## TO DO
All of the data needs to be repeated exactly.
+++
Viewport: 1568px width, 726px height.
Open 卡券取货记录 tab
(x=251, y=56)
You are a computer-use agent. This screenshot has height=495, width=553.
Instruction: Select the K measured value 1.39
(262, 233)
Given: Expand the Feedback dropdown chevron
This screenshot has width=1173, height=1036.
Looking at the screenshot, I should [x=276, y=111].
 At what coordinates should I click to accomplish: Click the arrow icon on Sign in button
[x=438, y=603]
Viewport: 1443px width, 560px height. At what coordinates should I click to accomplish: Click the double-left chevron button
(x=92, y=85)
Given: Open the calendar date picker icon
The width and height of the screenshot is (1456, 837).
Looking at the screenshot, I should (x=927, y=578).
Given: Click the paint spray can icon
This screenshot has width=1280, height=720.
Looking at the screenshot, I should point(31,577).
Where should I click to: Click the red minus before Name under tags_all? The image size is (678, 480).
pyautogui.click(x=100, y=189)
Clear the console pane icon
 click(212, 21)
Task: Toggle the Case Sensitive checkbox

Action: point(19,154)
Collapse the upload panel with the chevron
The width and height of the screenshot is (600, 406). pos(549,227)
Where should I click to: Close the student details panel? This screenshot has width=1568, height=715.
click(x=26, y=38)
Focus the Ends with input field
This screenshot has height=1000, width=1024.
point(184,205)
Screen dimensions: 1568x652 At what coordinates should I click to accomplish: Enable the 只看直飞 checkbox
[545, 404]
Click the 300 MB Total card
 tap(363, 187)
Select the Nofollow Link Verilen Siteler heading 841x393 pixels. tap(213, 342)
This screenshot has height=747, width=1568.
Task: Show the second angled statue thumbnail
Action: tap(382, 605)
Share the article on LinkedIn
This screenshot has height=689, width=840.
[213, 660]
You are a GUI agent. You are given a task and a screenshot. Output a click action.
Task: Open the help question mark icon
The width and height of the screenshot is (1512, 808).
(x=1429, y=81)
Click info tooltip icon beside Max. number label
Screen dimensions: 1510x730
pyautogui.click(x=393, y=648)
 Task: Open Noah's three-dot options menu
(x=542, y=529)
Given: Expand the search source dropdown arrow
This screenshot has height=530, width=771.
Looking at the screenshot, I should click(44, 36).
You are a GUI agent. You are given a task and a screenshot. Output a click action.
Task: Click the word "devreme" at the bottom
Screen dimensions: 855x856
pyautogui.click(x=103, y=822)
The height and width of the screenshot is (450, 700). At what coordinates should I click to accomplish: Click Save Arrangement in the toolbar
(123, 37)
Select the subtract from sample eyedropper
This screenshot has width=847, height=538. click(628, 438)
+++
## SOLUTION TO THIS PROBLEM
Viewport: 1568px width, 726px height.
Open 卡券取货记录 tab
(x=251, y=56)
You are a computer-use agent. This screenshot has height=495, width=553.
Instruction: Select the K measured value 1.39
(262, 233)
Given: Expand the Feedback dropdown chevron
This screenshot has width=1173, height=1036.
Looking at the screenshot, I should [x=276, y=111].
 At what coordinates should I click to accomplish: Click the arrow icon on Sign in button
[x=438, y=603]
Viewport: 1443px width, 560px height. At what coordinates should I click to accomplish: Click the double-left chevron button
(x=92, y=85)
Given: Open the calendar date picker icon
The width and height of the screenshot is (1456, 837).
Looking at the screenshot, I should (x=927, y=578).
Given: Click the paint spray can icon
This screenshot has width=1280, height=720.
Looking at the screenshot, I should point(31,577).
Where should I click to: Click the red minus before Name under tags_all? The image size is (678, 480).
pyautogui.click(x=100, y=189)
Clear the console pane icon
 click(212, 21)
Task: Toggle the Case Sensitive checkbox

Action: point(19,154)
Collapse the upload panel with the chevron
The width and height of the screenshot is (600, 406). pos(549,227)
Where should I click to: Close the student details panel? This screenshot has width=1568, height=715.
click(x=26, y=38)
Focus the Ends with input field
This screenshot has height=1000, width=1024.
point(184,205)
Screen dimensions: 1568x652 At what coordinates should I click to accomplish: Enable the 只看直飞 checkbox
[545, 404]
Click the 300 MB Total card
 tap(363, 187)
Select the Nofollow Link Verilen Siteler heading 841x393 pixels. tap(213, 342)
This screenshot has height=747, width=1568.
Task: Show the second angled statue thumbnail
Action: tap(382, 605)
Share the article on LinkedIn
This screenshot has height=689, width=840.
[213, 660]
You are a GUI agent. You are given a task and a screenshot. Output a click action.
Task: Open the help question mark icon
The width and height of the screenshot is (1512, 808).
(x=1429, y=81)
Click info tooltip icon beside Max. number label
Screen dimensions: 1510x730
pyautogui.click(x=393, y=648)
 Task: Open Noah's three-dot options menu
(x=542, y=529)
Given: Expand the search source dropdown arrow
This screenshot has height=530, width=771.
Looking at the screenshot, I should click(44, 36).
You are a GUI agent. You are given a task and a screenshot. Output a click action.
Task: Click the word "devreme" at the bottom
Screen dimensions: 855x856
pyautogui.click(x=103, y=822)
The height and width of the screenshot is (450, 700). At what coordinates should I click to accomplish: Click Save Arrangement in the toolbar
(123, 37)
Select the subtract from sample eyedropper
This screenshot has width=847, height=538. click(628, 438)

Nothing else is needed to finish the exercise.